O caso do Espírito Santo aconteceu em uma competição que jogamos há uns três anos. Uma competição boa, equilibrada, mas teve um momento do torneio que foi muito estressante. Nós estávamos jogando a fase classificatória ainda quando tudo ocorreu. Quando estava para começar o torneio, começou a chover, e o ginásio tinha muita goteira. Em determinada hora, a organização e a arbitragem decidiram encerrar a competição por aquele dia, liberando as atletas para jantar. Quinze minutos depois, chegou o coordenador dizendo que tínhamos exatos 15 minutos para retornar ao ginásio para jogar. As meninas estavam ainda com prato na mesa, não tinham acabado de jantar. E nós fomos revoltados para jogar. Fomos e ganhamos a competição. Foi um desgaste muito grande, mas aprendemos muito. Apesar da sacanagem que fizeram, nós conseguimos manter o equilíbrio e vencer a competição.
12. A equipe venceu vários jogos da LIVERJ por conta da excelência nos saques e bloqueios. Qual é a atenção oferecida a esses fundamentos em seus treinos?
O saque é o início de um jogo. Quando se saca bem, facilita muito para o bloqueio, para a defesa. O saque é um dos fundamentos mais importantes de um jogo. Quando se saca bem, você tem uma vantagem com relação ao adversário. Facilita no bloqueio, na defesa, no contra-ataque. Hoje nós temos uma equipe mais alta, mas sempre jogamos muito com o saque.
13. “A repetição leva à perfeição”. O quanto você se identifica com essa fase?
Não só no voleibol, mas também em outros esportes, a repetição faz toda diferença. Vai muito da criatividade do técnico para mudar essa repetição, o estilo de fundamento. O vôlei é um esporte completamente diferente dos outros. No basquete, você tem como recuperar a bola e não levar o ponto. Não é o caso do vôlei. Todo erro gera um ponto. Nessa primeira fase de treinamentos, nós estamos usando muita repetição com ênfase em exercícios que usávamos lá na base. A repetição com certeza leva à perfeição.

----------------------------------------

### Objetivo 1
Segundo a entrevista sobre vôlei, que ações do jogo ficam mais fáceis quando se saca bem?
### Objetivo 2
Na entrevista sobre vôlei, quanto tempo o coordenador deu às atletas para voltarem ao ginásio?
### Objetivo 3
Escreva a continuação da entrevista sobre vôlei a partir da última frase.

### Listagem fornecida

----------------------------------------

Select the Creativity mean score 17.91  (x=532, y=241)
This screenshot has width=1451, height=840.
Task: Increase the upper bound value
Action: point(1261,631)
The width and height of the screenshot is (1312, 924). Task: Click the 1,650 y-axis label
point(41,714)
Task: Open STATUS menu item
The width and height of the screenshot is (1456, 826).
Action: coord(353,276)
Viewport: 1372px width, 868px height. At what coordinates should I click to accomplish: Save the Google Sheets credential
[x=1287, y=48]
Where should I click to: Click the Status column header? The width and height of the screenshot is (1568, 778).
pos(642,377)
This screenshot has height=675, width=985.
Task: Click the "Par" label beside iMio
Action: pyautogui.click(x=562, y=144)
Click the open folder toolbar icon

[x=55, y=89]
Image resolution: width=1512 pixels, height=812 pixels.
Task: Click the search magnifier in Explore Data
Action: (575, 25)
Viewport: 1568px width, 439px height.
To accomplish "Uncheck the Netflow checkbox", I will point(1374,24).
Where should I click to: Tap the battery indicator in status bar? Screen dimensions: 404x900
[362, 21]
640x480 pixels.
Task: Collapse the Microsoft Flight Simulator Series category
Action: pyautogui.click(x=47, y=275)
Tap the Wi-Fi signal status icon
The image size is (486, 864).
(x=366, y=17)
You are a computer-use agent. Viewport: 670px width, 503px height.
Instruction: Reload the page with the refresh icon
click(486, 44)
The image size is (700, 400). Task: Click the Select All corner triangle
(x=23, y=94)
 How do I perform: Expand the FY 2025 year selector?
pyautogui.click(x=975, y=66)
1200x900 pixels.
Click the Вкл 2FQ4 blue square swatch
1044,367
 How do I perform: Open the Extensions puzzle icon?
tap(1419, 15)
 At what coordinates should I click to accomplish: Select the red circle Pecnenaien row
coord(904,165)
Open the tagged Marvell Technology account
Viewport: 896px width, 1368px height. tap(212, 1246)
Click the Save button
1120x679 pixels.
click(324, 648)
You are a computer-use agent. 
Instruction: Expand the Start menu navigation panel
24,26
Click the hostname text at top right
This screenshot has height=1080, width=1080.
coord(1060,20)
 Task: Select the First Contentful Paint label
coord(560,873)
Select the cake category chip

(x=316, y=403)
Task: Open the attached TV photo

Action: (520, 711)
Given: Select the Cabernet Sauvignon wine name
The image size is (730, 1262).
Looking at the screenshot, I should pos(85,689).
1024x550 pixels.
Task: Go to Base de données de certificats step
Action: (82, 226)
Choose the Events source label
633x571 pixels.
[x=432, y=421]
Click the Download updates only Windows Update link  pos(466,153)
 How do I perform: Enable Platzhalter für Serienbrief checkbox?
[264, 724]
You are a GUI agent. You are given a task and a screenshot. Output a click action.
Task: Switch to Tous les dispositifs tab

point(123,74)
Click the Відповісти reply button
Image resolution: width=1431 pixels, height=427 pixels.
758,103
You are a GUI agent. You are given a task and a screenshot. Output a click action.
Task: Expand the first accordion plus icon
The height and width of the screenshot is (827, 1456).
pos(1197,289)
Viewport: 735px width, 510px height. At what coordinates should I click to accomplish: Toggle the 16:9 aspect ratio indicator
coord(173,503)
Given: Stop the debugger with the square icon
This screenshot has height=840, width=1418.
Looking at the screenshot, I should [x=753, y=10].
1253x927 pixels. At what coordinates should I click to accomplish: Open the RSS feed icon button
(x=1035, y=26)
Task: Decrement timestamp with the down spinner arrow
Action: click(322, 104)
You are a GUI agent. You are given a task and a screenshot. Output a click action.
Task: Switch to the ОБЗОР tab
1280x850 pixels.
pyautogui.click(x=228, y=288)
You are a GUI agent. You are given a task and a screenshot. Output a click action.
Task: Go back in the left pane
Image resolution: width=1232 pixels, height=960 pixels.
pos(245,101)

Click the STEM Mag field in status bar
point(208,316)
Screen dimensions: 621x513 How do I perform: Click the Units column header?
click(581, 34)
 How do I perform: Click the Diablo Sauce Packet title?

----------------------------------------

### Resposta correta 1
Bloqueio, defesa e contra-ataque.

### Resposta correta 2
Exatos 15 minutos.

### Resposta correta 3
14. Em uma transmissão recente de um jogo da Superliga, houve uma discussão sobre a especificidade do estilo de um líbero para o esquema de um técnico. Ou seja, uns priorizam os especialistas em defesas; outros, os que tem bom passe. Você se preocupa em formar atletas completos ou lida naturalmente com as características deles?
No nosso caso, em relação a preocupação de formar, quanto ao líbero, nós temos aqui jogadores que jogam de Líbero e que já estiveram em outras posições. Por exemplo, a Raquel, que é a nossa levantadora hoje, já jogou como atacante de meio, de ponta e como líbero na base. Temos também a Bruna que esteve em uma série de posições. A Monique, de Macaé, também é bastante versátil. Hoje se eu tivesse minhas especialistas ausentes, teria tranquilamente umas quatro atletas para fazer o papel do líbero. Isso porque trabalhamos tudo isso desde a base, não nos limitando apenas a uma posição. Nós temos que pensar no futuro, independente da altura da atleta.
Até mesmo no profissional, eu duvido que exista um atleta que começou jogando como líbero. Dificilmente você visa uma posição no mirim e enxerga um atleta atuando nela futuramente no adulto.
(Agradecimentos carinhosos às atletas Bruna, Camilla, Iara e Raquel pelo auxílio ao longo da preparação)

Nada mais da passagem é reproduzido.